Tapine: The Real Deal

BY DAN

It’s hard not to be excited about Joseph Tapine.

In week one against the Tigers he took off where he left 2020 – on a tear. For those of us who built permanent lodging on Tapine island, Joseph’s ongoing assault on the souls of defenders in the National Rugby League has been a boon for property values.

After waiting for Joe to start touching the edges of his potential since his arrival at the club for the 2016 season, 2020 represented the first time it felt like Tapine had found a ‘home’ as a rampaging middle forward. Much is made of the supposed conversation he had with Coach Stuart mid way last year. At this point, Sticky pointed out to he and Papalii that without their middle brethren (Guler, Horsburgh, Soliola), all eyes would be on them to deliver. Like a student punching out an essay the night before it’s due, the urgency clearly worked for Tapine. His 2020 statistics tell part of the story. 125 metres a game (as compared to a previous high of 92 per game in 2018). 1042 post contact metres over the season (his previous high was 765 in 2017). He made more tackles than any other point in his career, and missed less. It was a career year, a breakout year, the personification of a certificate of authenticity.

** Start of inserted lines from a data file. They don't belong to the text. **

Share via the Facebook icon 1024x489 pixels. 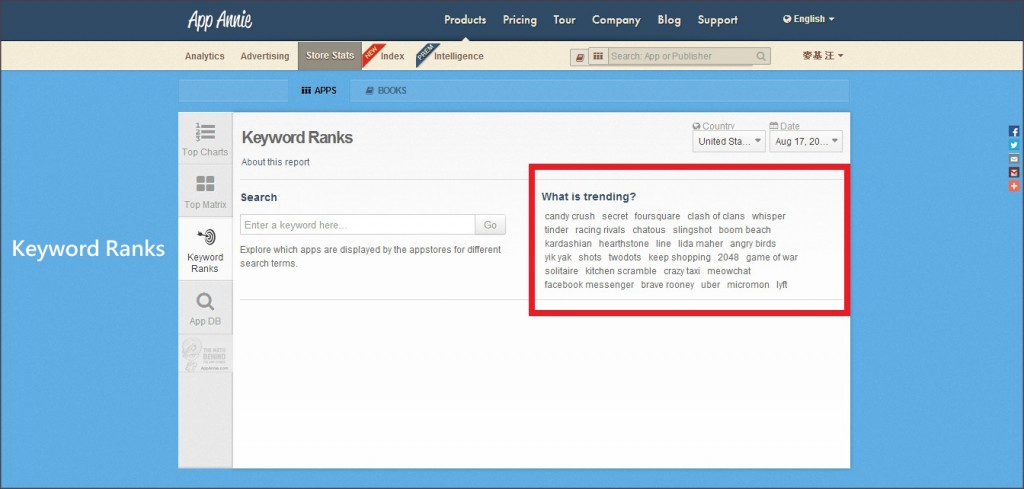pos(1014,131)
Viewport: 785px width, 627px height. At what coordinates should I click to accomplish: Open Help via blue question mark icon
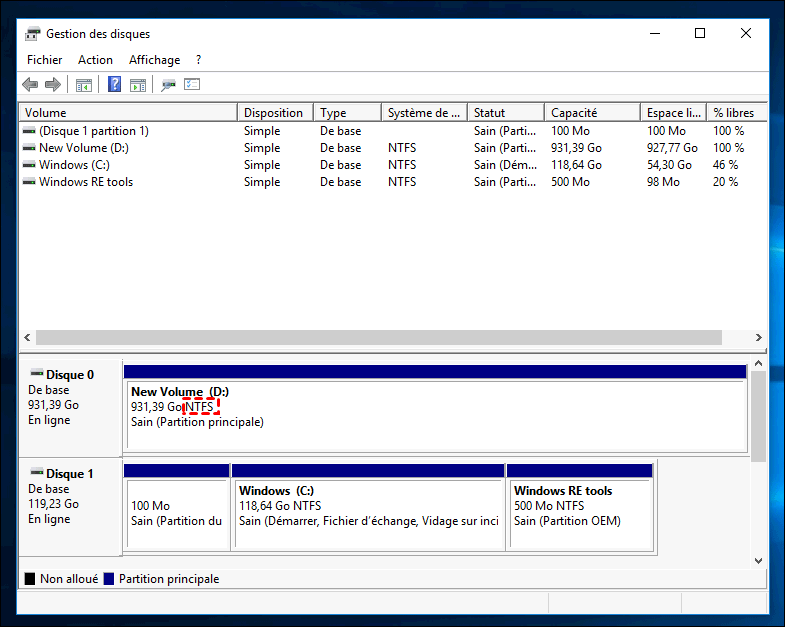[115, 85]
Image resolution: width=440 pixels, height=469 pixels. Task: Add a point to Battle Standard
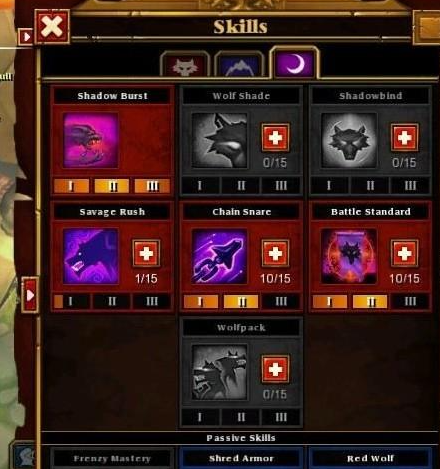(x=404, y=254)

Smarter people than me would point out that even a broken clock is right a couple of times day. The true test of eliteness isn’t being good once, it’s being consistently great. Coming into the 2021 season Tapine was making all the right noises. He was made captain of the Maori All-Stars, and reflected that he wanted to become a leader of the pack in Canberra as well. People chucked around terms like maturity, but I know nothing of this. But he did feel settled and clear about what he wanted to achieve and how.

As if we should have worried. Tapine turned the first week of 2021 into a demonstration of what my be possible for him this year. The statistics tell a bit of the story. 130 plus metres, 3 offloads, a try assist, a line break and seven tackle breaks. The extra space afforded by tired defence has provided him with even more potential. Now he doesn’t have to choose between using quick feet to get between middle defenders, or sitting on an edge and going around defenders. In the below gif, he uses that lateral agility to stand up the first four defenders on one side of the ruck, before jumping back to the other side of the ruck and creating a rare moment of frivolity in attack.

Thanks to the good people at Rugby League Writers for these gifs. Please visit their website, It’s better than this one.

If that looked familiar, it’s because Tapine put a similar move on the entire Roosters organisation in one of the great semi-final tries last year. Tapine went the other way in the second half, creating the Raiders’ last try by dancing around the entire middle defence, bustlting out of a few would be tacklers, and punching out his final offload of the game for Rapana to score.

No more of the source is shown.